§ **Supplied material**:
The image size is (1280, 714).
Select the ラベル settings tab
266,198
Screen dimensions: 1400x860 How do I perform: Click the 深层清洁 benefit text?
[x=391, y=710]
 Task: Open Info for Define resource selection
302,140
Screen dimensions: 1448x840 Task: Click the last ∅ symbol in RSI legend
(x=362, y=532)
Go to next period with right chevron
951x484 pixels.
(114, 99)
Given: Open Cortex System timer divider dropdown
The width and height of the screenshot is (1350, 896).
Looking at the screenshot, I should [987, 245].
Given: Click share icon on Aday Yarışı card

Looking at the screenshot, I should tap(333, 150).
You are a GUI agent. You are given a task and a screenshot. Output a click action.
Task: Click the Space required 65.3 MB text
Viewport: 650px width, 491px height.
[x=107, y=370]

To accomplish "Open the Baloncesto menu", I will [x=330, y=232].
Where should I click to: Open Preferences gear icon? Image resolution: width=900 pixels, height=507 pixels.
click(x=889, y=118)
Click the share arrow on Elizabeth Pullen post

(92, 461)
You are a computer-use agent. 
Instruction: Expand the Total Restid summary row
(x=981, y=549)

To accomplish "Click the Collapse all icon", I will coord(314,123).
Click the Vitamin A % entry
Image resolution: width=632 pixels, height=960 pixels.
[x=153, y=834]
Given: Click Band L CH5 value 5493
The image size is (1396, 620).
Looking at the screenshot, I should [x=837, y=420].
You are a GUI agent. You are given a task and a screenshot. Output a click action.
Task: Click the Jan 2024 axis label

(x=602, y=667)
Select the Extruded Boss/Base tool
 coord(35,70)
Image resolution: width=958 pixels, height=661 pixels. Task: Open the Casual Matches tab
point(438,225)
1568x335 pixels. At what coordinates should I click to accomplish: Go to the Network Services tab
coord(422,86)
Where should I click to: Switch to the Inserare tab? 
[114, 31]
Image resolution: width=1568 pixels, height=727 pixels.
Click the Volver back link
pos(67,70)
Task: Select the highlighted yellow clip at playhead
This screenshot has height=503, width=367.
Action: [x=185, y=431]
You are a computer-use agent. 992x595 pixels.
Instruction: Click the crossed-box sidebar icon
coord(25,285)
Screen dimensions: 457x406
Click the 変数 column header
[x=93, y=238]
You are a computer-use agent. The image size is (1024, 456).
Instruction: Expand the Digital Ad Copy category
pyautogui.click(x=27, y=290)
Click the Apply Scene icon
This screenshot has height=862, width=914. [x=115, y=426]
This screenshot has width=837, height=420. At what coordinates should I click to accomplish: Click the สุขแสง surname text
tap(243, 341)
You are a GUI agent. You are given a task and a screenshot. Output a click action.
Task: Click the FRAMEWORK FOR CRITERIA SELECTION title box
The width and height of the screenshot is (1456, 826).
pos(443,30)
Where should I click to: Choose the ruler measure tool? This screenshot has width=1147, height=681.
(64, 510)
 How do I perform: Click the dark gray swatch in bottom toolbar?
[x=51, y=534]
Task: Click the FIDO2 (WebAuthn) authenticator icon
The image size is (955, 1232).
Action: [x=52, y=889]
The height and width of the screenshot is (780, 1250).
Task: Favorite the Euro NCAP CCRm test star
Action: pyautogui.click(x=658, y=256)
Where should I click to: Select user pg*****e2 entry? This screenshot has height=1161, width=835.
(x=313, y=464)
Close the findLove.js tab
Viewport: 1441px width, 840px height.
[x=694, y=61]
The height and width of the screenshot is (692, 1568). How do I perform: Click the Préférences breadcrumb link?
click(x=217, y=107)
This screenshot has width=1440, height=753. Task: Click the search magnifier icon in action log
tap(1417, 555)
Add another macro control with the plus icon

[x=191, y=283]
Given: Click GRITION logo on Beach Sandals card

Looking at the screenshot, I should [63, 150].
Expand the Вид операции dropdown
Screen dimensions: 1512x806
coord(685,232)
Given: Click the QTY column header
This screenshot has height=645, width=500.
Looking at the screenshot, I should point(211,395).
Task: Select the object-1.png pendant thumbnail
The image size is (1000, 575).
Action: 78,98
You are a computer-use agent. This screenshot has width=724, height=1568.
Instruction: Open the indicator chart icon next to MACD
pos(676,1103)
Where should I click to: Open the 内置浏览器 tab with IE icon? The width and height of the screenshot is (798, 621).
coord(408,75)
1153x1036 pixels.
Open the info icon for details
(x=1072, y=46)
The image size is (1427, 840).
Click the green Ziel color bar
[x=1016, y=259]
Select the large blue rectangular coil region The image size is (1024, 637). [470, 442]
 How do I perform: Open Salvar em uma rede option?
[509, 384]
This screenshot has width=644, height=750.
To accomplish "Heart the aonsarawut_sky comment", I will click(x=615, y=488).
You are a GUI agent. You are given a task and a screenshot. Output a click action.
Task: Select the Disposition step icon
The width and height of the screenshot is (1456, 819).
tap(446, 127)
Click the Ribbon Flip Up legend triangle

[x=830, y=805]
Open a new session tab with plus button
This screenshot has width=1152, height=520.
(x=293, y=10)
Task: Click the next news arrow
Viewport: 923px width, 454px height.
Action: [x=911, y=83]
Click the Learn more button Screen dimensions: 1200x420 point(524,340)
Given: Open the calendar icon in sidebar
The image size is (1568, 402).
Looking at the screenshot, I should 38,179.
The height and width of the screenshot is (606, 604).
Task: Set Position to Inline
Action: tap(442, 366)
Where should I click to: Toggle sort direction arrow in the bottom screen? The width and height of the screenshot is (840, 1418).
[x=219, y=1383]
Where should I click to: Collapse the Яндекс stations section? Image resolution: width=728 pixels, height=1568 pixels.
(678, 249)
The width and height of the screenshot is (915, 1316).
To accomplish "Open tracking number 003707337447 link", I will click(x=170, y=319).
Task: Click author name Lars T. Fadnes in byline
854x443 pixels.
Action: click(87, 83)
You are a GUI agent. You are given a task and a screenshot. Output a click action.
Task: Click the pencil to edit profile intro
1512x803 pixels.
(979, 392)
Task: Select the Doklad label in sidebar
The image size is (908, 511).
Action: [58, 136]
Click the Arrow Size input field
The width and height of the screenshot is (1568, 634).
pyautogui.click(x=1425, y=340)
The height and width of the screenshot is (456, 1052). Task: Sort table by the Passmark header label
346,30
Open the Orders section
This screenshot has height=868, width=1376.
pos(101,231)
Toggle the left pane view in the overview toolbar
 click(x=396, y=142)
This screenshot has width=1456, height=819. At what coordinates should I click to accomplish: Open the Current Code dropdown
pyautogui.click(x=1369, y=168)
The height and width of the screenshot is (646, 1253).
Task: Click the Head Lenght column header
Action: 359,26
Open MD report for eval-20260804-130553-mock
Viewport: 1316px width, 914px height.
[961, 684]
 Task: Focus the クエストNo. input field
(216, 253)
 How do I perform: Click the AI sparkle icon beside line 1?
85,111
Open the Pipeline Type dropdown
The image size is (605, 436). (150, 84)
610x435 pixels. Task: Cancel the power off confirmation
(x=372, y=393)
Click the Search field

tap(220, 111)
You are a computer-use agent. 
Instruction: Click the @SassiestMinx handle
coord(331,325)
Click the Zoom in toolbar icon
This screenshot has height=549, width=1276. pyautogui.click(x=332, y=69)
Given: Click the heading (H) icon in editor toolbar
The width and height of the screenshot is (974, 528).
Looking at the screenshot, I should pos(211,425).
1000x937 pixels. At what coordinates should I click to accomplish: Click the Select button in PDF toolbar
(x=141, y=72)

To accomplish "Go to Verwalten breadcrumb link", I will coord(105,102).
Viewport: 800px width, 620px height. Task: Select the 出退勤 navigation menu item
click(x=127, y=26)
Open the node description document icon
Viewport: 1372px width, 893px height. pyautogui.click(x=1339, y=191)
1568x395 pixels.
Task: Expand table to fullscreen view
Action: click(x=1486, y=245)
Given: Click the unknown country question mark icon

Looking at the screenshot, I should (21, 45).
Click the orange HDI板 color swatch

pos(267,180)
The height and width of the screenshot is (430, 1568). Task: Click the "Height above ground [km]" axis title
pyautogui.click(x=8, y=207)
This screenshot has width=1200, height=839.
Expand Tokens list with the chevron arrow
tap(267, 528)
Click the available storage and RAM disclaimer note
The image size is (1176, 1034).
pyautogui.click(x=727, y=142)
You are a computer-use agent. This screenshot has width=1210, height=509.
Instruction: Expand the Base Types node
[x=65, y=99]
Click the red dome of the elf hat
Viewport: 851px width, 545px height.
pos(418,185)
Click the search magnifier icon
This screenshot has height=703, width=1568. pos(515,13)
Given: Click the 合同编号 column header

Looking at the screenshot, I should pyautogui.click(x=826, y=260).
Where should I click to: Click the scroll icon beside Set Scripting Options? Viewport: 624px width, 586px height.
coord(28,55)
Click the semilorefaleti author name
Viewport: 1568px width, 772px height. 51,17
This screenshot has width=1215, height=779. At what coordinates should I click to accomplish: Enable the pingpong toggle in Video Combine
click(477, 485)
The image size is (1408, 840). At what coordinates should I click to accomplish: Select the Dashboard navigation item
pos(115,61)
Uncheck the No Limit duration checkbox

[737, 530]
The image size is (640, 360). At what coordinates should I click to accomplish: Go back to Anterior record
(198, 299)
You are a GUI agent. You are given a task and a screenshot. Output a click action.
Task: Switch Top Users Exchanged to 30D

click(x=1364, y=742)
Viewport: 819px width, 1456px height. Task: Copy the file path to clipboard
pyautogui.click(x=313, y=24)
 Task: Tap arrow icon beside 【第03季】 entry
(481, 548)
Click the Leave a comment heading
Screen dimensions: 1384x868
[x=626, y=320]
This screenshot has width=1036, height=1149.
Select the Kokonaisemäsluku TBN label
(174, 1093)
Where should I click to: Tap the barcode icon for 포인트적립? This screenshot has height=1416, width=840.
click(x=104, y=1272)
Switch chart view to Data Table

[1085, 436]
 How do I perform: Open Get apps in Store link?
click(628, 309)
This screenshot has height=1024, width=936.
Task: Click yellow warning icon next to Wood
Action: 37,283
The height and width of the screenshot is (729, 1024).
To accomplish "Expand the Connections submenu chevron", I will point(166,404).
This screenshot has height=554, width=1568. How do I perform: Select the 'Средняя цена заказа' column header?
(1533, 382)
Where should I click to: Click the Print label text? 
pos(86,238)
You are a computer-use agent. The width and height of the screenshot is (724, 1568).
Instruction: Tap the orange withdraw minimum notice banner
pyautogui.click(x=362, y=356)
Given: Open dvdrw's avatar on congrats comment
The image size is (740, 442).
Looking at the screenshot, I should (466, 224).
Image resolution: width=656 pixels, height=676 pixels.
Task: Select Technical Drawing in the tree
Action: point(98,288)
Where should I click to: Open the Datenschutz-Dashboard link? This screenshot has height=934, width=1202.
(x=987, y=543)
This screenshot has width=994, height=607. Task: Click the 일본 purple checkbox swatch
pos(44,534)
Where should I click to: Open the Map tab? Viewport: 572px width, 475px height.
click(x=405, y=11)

§ **What to produce**: Starting at the line containing "Screen dimensions: 457x406" and ending after the line containing "Action: pyautogui.click(x=658, y=256)", reproduce the material with "ruler" changed to "distance" and everything else left as is.

§ **Written solution**:
Screen dimensions: 457x406
Click the 変数 column header
[x=93, y=238]
You are a computer-use agent. The image size is (1024, 456).
Instruction: Expand the Digital Ad Copy category
pyautogui.click(x=27, y=290)
Click the Apply Scene icon
This screenshot has height=862, width=914. [x=115, y=426]
This screenshot has width=837, height=420. At what coordinates should I click to accomplish: Click the สุขแสง surname text
tap(243, 341)
You are a GUI agent. You are given a task and a screenshot. Output a click action.
Task: Click the FRAMEWORK FOR CRITERIA SELECTION title box
The width and height of the screenshot is (1456, 826).
pos(443,30)
Where should I click to: Choose the distance measure tool? This screenshot has width=1147, height=681.
(64, 510)
 How do I perform: Click the dark gray swatch in bottom toolbar?
[x=51, y=534]
Task: Click the FIDO2 (WebAuthn) authenticator icon
The image size is (955, 1232).
Action: [x=52, y=889]
The height and width of the screenshot is (780, 1250).
Task: Favorite the Euro NCAP CCRm test star
Action: pyautogui.click(x=658, y=256)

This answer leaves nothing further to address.